Reproduce the records word for word, starting with the line containing "Click the Sched. Margin Key field" and continuing through the line containing "click(484, 512)", with both of those lines included. Leave the pictures out of your answer.

Source material —
____
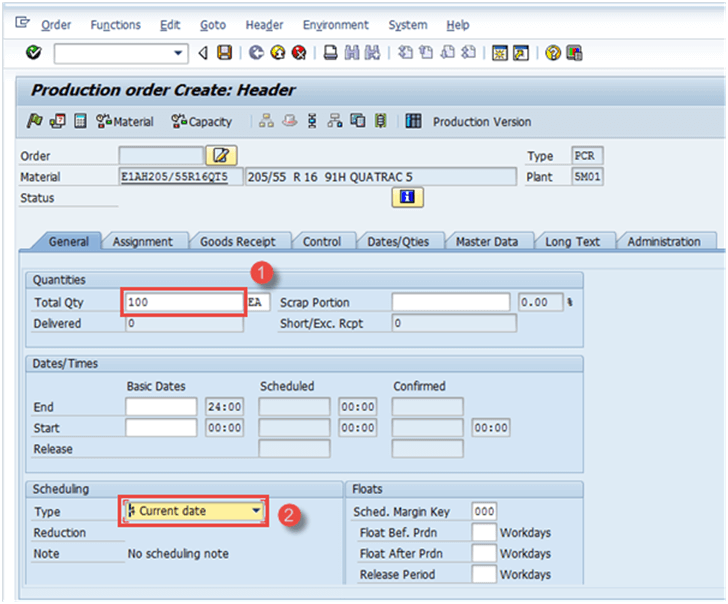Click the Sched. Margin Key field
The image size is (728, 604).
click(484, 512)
____
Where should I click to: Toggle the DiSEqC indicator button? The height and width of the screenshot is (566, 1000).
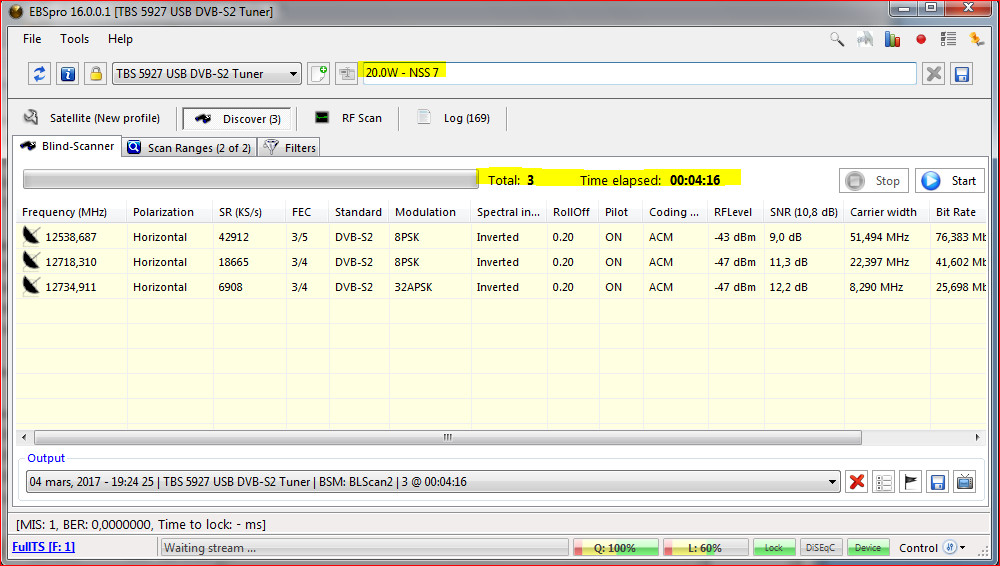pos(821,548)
____
Exercise response —
Click the Sched. Margin Key field
The image size is (728, 604).
click(484, 512)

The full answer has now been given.